Robert M. Lee, CEO and co-founder of Dragos, noted that "industrial and critical infrastructure in the UAE and the broader Gulf region faces real and growing threats, and the same threat groups we track globally are active here." Under the parallel Siemens agreement, the parties intend to share intelligence on information security risks, malware propagation, and indicators of compromise, and will collaborate on advisory assistance during cybersecurity incidents through joint working groups staffed by experts from both organizations.

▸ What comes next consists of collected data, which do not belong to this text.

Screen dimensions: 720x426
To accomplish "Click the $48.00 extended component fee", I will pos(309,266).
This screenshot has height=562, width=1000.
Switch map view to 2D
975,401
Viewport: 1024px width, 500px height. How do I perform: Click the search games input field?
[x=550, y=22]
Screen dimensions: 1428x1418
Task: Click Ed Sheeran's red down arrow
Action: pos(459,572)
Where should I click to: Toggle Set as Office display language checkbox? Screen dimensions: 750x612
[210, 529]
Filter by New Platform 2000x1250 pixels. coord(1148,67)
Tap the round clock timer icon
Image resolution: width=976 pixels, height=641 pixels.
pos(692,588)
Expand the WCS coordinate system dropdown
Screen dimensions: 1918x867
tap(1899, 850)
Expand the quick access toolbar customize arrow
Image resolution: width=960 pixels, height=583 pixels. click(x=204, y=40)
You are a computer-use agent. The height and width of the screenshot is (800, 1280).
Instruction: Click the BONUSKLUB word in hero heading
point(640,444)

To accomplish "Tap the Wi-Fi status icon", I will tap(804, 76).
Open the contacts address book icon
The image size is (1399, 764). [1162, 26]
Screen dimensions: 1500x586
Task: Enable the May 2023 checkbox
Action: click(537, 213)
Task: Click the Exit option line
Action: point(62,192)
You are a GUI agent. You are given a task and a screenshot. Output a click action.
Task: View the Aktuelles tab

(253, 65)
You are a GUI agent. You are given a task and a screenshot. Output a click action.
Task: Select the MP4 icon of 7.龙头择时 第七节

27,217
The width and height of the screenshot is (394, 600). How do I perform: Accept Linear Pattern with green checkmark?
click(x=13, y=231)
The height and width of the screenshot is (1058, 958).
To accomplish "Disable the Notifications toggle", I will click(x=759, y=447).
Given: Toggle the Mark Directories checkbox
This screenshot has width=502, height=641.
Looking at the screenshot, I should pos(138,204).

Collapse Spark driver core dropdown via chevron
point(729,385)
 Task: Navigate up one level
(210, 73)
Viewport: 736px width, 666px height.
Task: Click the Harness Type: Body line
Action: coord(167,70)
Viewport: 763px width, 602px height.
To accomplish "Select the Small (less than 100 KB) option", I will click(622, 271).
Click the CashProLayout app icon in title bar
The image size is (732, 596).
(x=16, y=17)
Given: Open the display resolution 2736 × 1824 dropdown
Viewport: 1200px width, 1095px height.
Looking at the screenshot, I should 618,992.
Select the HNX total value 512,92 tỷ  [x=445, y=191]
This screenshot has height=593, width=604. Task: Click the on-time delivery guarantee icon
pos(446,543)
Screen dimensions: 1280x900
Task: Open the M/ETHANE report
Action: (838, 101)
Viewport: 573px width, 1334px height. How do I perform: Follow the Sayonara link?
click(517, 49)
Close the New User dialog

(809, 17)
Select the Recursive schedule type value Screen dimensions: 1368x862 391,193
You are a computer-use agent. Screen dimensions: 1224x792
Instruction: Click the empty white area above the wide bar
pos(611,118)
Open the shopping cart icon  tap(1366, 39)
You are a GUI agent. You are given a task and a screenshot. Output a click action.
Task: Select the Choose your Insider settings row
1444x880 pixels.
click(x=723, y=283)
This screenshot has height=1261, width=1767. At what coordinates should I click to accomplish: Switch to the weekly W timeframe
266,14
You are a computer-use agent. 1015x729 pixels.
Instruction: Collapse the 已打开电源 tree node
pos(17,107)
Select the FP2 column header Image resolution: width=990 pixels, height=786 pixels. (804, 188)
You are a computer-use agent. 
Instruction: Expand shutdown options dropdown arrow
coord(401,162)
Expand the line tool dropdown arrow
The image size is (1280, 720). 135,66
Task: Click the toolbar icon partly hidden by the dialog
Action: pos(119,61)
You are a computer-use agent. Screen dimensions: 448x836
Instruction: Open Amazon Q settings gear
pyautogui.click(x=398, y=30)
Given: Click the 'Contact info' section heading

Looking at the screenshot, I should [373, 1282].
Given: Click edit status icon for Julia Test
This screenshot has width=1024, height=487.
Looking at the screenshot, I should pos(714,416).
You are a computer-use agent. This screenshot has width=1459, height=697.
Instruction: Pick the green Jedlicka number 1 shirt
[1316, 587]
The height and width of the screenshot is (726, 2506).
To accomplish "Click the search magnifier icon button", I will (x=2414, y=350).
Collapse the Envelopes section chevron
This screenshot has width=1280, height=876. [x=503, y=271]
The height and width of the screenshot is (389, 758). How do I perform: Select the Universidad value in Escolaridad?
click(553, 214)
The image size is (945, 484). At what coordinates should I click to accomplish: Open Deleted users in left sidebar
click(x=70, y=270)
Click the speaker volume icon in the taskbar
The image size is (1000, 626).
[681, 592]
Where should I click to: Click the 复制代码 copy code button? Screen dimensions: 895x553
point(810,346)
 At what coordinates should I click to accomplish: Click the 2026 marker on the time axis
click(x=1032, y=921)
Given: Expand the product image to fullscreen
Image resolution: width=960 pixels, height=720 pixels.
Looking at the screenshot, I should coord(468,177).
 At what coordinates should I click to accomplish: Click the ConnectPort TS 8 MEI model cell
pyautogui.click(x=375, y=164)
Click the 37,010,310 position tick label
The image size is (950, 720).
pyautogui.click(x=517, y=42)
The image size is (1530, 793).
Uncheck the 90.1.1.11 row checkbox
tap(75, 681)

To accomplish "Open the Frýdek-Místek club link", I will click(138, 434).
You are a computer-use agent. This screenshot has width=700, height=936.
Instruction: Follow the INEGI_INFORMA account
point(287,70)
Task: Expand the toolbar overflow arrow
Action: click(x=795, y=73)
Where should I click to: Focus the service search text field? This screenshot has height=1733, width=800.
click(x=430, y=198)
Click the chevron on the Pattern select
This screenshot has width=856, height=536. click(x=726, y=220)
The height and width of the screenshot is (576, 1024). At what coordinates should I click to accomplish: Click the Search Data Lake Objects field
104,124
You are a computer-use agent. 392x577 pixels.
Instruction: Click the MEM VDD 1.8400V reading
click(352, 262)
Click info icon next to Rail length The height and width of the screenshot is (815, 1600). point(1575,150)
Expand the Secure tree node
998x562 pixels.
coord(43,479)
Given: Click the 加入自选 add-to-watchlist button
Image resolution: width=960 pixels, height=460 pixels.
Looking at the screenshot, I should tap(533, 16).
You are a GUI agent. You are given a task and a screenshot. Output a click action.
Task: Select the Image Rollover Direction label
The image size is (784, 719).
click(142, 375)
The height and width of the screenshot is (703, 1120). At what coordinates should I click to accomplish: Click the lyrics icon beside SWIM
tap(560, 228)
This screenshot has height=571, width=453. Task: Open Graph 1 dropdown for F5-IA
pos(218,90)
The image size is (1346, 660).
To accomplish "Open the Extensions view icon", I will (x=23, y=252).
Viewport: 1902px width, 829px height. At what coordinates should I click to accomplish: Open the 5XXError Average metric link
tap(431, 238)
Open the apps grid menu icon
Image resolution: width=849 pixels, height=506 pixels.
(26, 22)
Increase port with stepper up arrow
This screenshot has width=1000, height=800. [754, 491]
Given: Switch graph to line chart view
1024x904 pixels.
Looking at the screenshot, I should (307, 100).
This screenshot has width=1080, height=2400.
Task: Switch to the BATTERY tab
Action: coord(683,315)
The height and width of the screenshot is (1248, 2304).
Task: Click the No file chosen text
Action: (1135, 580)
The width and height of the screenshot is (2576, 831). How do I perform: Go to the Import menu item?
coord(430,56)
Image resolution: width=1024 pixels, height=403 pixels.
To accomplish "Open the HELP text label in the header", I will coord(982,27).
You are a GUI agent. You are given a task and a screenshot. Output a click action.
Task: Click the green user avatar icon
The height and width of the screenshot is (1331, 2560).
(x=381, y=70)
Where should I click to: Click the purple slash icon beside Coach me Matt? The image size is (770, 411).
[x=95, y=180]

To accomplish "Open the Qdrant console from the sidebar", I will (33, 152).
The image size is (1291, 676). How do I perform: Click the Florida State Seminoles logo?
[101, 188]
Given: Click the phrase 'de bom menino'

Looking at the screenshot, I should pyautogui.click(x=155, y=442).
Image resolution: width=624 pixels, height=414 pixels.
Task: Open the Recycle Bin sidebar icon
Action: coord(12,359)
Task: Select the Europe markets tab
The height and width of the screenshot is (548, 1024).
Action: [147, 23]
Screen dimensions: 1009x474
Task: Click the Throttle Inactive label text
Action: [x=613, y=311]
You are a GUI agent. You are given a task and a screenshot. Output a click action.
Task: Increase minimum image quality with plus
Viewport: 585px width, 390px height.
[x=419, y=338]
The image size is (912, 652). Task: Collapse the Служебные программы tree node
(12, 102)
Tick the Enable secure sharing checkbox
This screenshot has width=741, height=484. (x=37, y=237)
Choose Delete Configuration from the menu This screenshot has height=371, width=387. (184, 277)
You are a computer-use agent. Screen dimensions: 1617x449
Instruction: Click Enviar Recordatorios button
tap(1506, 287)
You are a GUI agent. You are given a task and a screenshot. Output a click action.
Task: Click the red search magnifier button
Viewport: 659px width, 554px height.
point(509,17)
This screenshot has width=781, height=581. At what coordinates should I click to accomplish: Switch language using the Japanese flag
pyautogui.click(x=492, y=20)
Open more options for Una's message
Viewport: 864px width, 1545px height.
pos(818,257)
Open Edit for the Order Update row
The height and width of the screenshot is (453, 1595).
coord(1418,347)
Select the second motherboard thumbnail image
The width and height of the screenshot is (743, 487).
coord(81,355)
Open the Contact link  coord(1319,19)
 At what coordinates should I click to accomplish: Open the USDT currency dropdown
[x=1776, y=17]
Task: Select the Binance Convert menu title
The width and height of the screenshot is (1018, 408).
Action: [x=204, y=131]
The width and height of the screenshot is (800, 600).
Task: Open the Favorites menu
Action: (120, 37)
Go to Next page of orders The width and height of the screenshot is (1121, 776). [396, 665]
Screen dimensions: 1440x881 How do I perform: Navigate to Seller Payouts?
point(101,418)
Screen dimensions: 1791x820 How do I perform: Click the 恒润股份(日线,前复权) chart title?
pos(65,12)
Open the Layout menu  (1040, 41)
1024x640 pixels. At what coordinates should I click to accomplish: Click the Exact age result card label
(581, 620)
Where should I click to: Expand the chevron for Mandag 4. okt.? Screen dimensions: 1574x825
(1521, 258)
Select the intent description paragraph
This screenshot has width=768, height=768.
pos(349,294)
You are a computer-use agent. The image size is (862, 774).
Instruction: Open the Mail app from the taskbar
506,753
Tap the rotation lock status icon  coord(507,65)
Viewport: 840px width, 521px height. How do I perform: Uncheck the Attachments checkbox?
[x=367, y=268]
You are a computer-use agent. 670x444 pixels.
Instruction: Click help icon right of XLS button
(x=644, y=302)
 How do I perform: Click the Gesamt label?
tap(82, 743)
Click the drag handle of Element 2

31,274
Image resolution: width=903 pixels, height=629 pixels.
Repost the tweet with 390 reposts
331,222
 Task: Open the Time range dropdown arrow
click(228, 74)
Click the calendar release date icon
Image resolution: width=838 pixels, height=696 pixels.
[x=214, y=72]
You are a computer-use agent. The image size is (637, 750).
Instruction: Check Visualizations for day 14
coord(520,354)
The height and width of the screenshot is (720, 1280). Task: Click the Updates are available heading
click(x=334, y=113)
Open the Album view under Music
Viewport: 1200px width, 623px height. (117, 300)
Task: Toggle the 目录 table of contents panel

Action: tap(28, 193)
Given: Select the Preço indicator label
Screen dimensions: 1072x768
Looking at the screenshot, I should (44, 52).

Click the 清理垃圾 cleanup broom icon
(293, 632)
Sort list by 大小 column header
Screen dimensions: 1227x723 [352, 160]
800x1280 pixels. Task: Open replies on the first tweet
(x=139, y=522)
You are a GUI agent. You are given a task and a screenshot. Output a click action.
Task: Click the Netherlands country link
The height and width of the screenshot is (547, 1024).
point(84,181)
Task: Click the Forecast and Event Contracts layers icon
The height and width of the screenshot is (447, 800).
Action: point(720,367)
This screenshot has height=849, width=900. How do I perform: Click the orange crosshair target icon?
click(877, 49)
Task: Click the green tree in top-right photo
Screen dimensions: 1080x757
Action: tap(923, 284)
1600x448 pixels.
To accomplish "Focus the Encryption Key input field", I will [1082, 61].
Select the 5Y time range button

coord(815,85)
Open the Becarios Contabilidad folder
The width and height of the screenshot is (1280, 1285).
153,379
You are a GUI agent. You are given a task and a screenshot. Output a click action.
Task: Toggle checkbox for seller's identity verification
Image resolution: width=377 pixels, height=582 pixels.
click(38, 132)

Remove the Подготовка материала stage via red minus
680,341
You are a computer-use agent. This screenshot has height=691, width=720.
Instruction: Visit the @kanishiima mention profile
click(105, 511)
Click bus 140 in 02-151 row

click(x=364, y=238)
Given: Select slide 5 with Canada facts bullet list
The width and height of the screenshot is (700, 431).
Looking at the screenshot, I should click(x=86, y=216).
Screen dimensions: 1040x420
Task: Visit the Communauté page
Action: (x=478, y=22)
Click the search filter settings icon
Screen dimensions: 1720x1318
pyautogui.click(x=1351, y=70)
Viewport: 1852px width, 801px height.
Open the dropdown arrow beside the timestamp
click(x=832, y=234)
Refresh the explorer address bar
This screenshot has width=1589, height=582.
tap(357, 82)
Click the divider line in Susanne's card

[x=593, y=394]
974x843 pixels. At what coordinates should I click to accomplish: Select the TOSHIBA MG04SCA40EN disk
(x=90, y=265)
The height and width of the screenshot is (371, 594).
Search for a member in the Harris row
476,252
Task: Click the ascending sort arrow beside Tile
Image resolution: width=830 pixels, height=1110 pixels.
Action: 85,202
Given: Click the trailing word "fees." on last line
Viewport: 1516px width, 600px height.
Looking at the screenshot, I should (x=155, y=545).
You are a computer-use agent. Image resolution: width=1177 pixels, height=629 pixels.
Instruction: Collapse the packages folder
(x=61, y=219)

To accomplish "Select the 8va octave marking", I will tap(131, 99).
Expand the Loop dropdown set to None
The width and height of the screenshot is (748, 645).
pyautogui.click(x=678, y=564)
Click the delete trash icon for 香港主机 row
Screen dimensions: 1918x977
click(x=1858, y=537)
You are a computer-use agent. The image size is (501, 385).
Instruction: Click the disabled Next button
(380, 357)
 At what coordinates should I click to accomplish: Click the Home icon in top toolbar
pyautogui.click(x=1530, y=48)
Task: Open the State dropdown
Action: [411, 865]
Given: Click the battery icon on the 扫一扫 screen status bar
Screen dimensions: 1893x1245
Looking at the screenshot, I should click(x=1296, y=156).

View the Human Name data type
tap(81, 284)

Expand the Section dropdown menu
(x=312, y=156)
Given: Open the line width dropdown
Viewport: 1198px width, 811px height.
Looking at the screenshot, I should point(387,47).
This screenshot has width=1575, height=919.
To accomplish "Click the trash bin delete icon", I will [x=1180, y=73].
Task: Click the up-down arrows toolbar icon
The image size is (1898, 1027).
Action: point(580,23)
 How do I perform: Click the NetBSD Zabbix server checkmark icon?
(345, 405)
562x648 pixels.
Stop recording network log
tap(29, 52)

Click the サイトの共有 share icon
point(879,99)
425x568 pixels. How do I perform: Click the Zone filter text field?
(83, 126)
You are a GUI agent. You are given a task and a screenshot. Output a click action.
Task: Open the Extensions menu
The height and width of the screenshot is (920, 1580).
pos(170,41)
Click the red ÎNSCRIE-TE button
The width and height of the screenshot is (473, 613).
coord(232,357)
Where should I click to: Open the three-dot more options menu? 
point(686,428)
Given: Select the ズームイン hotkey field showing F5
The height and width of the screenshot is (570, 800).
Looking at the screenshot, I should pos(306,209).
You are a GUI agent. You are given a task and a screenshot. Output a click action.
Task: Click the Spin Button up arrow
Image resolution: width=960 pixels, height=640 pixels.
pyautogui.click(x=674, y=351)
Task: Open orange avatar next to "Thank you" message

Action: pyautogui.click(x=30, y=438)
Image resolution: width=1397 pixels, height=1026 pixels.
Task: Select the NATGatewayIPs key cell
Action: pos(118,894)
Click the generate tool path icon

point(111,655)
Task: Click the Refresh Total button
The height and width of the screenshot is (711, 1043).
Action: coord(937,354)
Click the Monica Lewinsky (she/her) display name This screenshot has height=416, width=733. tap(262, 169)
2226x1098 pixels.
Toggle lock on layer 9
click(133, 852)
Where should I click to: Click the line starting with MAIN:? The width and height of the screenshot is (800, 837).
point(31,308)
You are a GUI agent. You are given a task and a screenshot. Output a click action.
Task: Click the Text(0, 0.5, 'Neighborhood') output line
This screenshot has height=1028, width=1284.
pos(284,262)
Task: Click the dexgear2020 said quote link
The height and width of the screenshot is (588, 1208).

The CoE's design addresses a persistent structural deficit identified in Dragos's fieldwork. Threat groups are gaining access to industrial environments and positioning for operational impact, but compromise typically becomes visible only after process anomalies surface. Many organizations lack the visibility to detect reconnaissance, lateral movement, and data exfiltration before adversaries achieve their objectives. Dragos determined that 25% of ICS-CERT and NVD vulnerabilities had incorrect CVSS scores in 2025, and 26% of advisories contained no patch or mitigation from vendors.

Outlook

The Centre of Excellence supports the UAE's ambition to localize advanced cybersecurity capabilities, accelerate homegrown innovation, and build a world-class cyber workforce. Whether the CoE model is replicated elsewhere will likely depend on its ability to codify threat intelligence sharing and OT defense benchmarks in a form that regional supply chain partners - including manufacturers, energy operators, and logistics firms - can operationalize. H.E. Dr. Mohamed Al Kuwaiti stated that the collaboration forms part of the country's National Cybersecurity Strategy and aims to strengthen the UAE's ability to detect, respond to, and recover from cyber threats across sectors.